Что-то теперь делается у нас? Душа моя разрывается между противоположностями: там, в Петербурге, я оставляю свою вторую, духовную родину — курсы, а в Нерехту еду… что ждёт меня там? Сегодня мне уже приснилось, что я не застала бабушку в живых. Но подозрение, что это подстроено ради моего “спасения”, не выходит у меня из головы. Впрочем, в газетах известий о волнениях нет, и поэтому мать не могла ещё узнать ничего. Нет, должно быть, это правда. Но я не могу примириться с этим… Через три часа я буду на родине — что-то узнаю я?
19 февраля, Публ[ичная] Библ[иотека].
Третий день, третий день… Прямо с вокзала попала я в разгар истории. — Произошло что-то непонятное, тот гипноз толпы, вследствие которого все, потеряв голову, идут… куда и сами не знают. Два дня назад, когда было самое острое столкновение между двумя партиями, — казалось, целый ад был у меня в груди: нет, я не пойду за ними! никогда! Мне дорого существование В[ысших] Ж[енских] К[урсов], я не желаю рисковать судьбою единственного в настоящее время женского университета в России, а они, — чего хотят они?! — Закрытия курсов — ради того, чтобы этим примкнуть к студентам! — Да ведь университета не закрыть, а курсы с радостью закроют, у них так много врагов.

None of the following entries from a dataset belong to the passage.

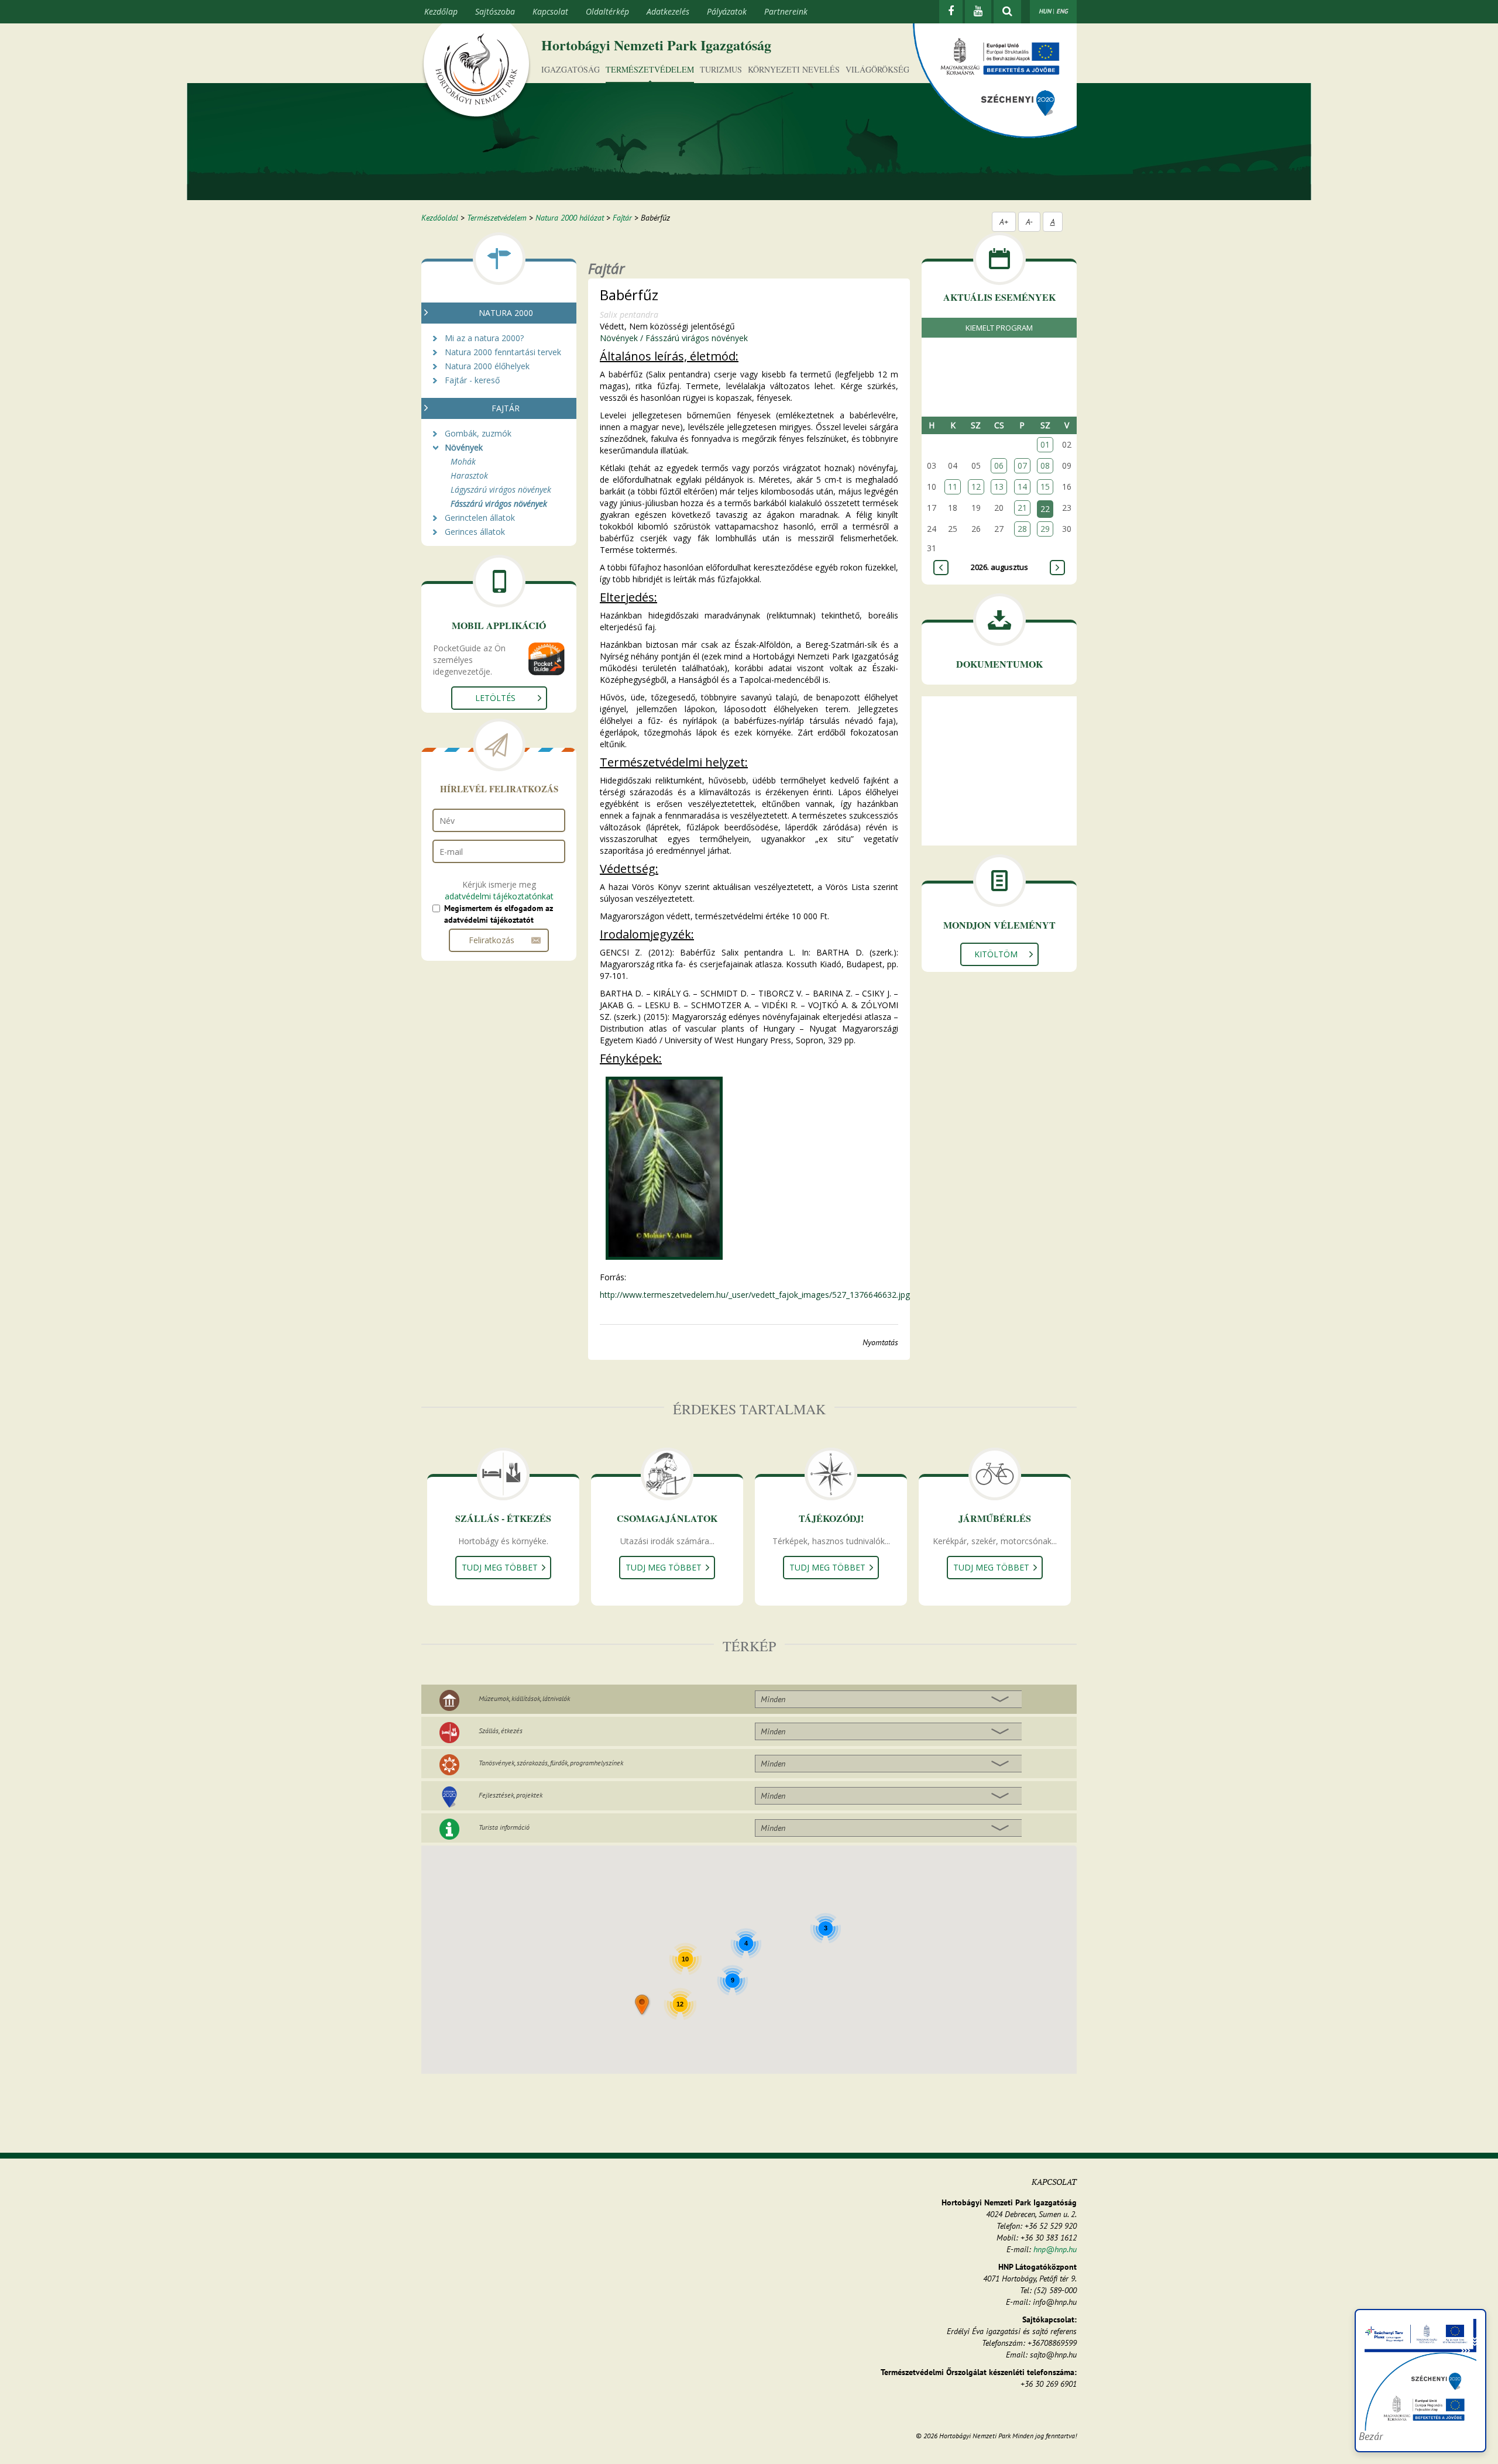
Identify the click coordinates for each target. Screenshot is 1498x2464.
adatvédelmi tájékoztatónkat (499, 896)
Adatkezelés (668, 11)
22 (1045, 508)
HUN (1045, 11)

И вот мы, небольшая партия человек в 50, дружно отстаивали дорогое нам учреждение, стояли за идею против сотенной толпы под градом насмешек, свиста и шума обструкции; среди этой массы были все, кто более или менее близок, все мои знакомые. Ах, как больно было сознавать всю бездну их недомыслия, с каким отчаянием сжималось сердце при мысли, что из-за этой толпы может погибнуть наше учреждение, а если уцелеет, — то не откроются другие, подобные…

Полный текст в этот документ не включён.